Марина Тимашева: Власть и собственность по природе своей неразделимы как орёл и решка. Так было в Средние века, так было при Сталине, и сейчас никого особенно не удивляет, что при тесте начальнике расцвёл зять предприниматель, а министр, отработав свой срок в правительстве, сел в кресло гендиректора крупнейшей корпорации, причём, в той же самой отрасли. Но в странах с устойчивой демократической традицией придуманы механизмы, оберегающие граждан от слишком уж разрушительных последствий совместительства на верхних этажах пирамиды. Вот один из них: расходование государственных средств может осуществляться только на конкурсной основе. Хотите строить Вавилонскую башню за счёт налогоплательщиков? Пожалуйста. Но мэр Вавилона должен выставить этот заказ на открытый конкурс между строительными организациями. И если победителем вдруг окажется фирма, которая до этого не строила ничего, кроме туалетных кабинок, но запросила за свои услуги вдвое больше, чем профессионалы – тогда у простых вавилонян есть все основания полагать, что мэр с туалетным предпринимателем просто распилили между собой казённые миллионы.


Идея – правильная. Но причём тут творческая деятельность? Причём тут выставки и журналы? Почему пороговая сумма, с которой начинаются конкурсы, такая низкая – 60 тысяч рублей? Уважающий себя казнокрад за такие деньги даже не почешется. А люди, занятые делом, вынуждены будут с утра до вечера заполнять бумажки о якобы проведении якобы конкурсов. Я понимаю, что «реформатором» сегодня называется тот же самый персонаж, который раньше назывался «партийный работник». Универсальный руководитель. Готов осуществлять «менеджмент» чего угодно: высшего образования, животноводства, кинематографа, не утруждая себя спецификой конкретной профессии.

§ **Цель A**: Какова, согласно тексту о государственных конкурсах, пороговая сумма, с которой начинаются конкурсы?
§ **Цель B**: Перепишите из текста о государственных конкурсах отрывок между словами «Идея – правильная.» и «спецификой конкретной профессии.» включительно.
§ **Цель C**: Продолжите текст о государственных конкурсах с того места, на котором он обрывается.
Пункты из набора данных для работы не понадобятся.

§ **Выдержка из данных**:
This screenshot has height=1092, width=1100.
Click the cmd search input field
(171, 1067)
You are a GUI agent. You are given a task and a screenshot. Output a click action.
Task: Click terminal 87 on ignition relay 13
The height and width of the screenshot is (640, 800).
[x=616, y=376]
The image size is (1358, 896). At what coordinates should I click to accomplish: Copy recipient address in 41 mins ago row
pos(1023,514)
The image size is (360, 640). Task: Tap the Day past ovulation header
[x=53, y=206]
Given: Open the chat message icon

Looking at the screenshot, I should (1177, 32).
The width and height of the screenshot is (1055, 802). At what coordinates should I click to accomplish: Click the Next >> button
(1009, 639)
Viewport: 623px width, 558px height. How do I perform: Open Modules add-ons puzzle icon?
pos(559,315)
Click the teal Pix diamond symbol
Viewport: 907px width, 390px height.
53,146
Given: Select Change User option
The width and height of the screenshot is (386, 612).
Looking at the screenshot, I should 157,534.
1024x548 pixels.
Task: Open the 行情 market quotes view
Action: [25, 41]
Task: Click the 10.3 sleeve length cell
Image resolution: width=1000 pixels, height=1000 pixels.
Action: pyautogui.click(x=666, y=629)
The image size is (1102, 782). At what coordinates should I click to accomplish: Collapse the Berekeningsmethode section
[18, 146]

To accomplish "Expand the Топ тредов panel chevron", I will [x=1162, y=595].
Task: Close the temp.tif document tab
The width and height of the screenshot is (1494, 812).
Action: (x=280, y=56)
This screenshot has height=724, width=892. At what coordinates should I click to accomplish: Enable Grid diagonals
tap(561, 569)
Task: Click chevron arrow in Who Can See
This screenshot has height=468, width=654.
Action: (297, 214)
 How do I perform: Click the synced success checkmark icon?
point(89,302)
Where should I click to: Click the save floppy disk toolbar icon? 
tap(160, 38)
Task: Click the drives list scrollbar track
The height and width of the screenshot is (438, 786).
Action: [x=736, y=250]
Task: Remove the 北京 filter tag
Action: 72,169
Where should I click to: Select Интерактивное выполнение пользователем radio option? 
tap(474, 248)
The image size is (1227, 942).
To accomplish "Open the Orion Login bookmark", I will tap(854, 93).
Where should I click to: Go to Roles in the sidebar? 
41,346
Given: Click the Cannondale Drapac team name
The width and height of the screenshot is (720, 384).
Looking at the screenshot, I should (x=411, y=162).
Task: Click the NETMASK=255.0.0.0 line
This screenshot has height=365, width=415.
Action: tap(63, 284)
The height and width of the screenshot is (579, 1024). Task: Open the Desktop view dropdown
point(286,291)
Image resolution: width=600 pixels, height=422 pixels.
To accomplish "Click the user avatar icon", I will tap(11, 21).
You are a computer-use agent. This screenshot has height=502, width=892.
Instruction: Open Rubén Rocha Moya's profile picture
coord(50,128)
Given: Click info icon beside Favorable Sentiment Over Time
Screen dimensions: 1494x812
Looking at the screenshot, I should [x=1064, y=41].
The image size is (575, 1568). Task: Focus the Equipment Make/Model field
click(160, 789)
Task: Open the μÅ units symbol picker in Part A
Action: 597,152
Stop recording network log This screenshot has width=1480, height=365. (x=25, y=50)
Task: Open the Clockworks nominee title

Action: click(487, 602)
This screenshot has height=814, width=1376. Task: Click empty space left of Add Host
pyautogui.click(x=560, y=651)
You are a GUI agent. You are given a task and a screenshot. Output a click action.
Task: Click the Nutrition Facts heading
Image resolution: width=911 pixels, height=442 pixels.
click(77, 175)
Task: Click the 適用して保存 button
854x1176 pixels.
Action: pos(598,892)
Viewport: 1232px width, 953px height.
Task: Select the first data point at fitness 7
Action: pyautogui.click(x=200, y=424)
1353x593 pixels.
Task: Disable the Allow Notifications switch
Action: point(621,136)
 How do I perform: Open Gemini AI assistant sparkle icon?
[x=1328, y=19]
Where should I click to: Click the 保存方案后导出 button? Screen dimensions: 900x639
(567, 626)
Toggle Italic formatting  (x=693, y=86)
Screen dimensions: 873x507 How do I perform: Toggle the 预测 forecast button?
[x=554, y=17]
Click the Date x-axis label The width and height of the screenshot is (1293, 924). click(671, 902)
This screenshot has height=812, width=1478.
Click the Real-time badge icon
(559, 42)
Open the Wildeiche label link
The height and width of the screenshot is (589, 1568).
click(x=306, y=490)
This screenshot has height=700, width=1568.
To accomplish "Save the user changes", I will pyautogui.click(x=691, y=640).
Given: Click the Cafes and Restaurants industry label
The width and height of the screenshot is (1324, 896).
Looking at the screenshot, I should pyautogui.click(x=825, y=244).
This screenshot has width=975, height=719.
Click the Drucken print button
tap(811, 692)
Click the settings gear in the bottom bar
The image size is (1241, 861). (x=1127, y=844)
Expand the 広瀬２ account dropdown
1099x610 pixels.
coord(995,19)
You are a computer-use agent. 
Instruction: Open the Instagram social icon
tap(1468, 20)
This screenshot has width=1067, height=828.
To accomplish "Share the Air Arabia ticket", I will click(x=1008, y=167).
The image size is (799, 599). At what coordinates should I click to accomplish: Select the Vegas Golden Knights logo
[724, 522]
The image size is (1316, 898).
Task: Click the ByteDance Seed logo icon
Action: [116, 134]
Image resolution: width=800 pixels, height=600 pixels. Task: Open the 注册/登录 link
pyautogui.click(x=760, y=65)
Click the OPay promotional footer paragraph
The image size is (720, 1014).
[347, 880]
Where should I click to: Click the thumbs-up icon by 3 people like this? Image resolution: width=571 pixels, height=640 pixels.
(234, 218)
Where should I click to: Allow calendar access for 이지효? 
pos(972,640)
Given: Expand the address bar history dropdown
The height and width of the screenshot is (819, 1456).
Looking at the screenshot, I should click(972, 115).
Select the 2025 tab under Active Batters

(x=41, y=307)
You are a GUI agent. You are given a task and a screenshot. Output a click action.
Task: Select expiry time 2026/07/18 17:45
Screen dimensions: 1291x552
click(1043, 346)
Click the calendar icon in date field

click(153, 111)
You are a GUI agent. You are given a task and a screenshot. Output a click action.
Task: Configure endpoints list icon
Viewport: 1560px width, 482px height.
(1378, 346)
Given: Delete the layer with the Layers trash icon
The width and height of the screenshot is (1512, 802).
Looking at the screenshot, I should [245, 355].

§ **Итоговый ответ A**: Пороговая сумма составляет 60 тысяч рублей.

§ **Итоговый ответ B**:
Идея – правильная. Но причём тут творческая деятельность? Причём тут выставки и журналы? Почему пороговая сумма, с которой начинаются конкурсы, такая низкая – 60 тысяч рублей? Уважающий себя казнокрад за такие деньги даже не почешется. А люди, занятые делом, вынуждены будут с утра до вечера заполнять бумажки о якобы проведении якобы конкурсов. Я понимаю, что «реформатором» сегодня называется тот же самый персонаж, который раньше назывался «партийный работник». Универсальный руководитель. Готов осуществлять «менеджмент» чего угодно: высшего образования, животноводства, кинематографа, не утруждая себя спецификой конкретной профессии.

§ **Итоговый ответ C**:
Некомпетентность, самодурство – может быть. Но не до такой же степени?! Понятно ведь, что «тендеры» на пошив пары сценических костюмов никто контролировать не сможет (и не станет). Единственным практическим результатом окажется массовое негодование. А под этим соусом: мол, глупость какая-то получилась, люди недовольны, письма Президенту строчат - под этим соусом можно будет похерить и те конкурсы (действительно необходимые), в которых фигурируют строительные подряды и партии товаров на миллионы долларов. Я не собираюсь утверждать, что служенье муз свободно от злоупотреблений. В нашей епархии их не меньше, чем в строительстве или в судопроизводстве. Но есть, конечно, специфика. Беру из пачки газет «Литературку». Мой коллега Александр Вислов рассказывает о том, как «художественно» поздравили ветеранов Великой Отечественной войны («Сволочи» в «Полумгле» истории» // http://www.lgz.ru/archives/html_arch/lg112006/Polosy/1_2.htm ). За государственный счёт. И не на 60 тысяч рублей. Здесь фигурируют совсем другие суммы. И что же – кто-нибудь написал опровержение? А если то, что рассказала «Литературная газета» - правда, то какова официальная позиция по этому поводу? Никакова. Что добро, что зло, что правда, что неправда – всё равноправно и равноценно.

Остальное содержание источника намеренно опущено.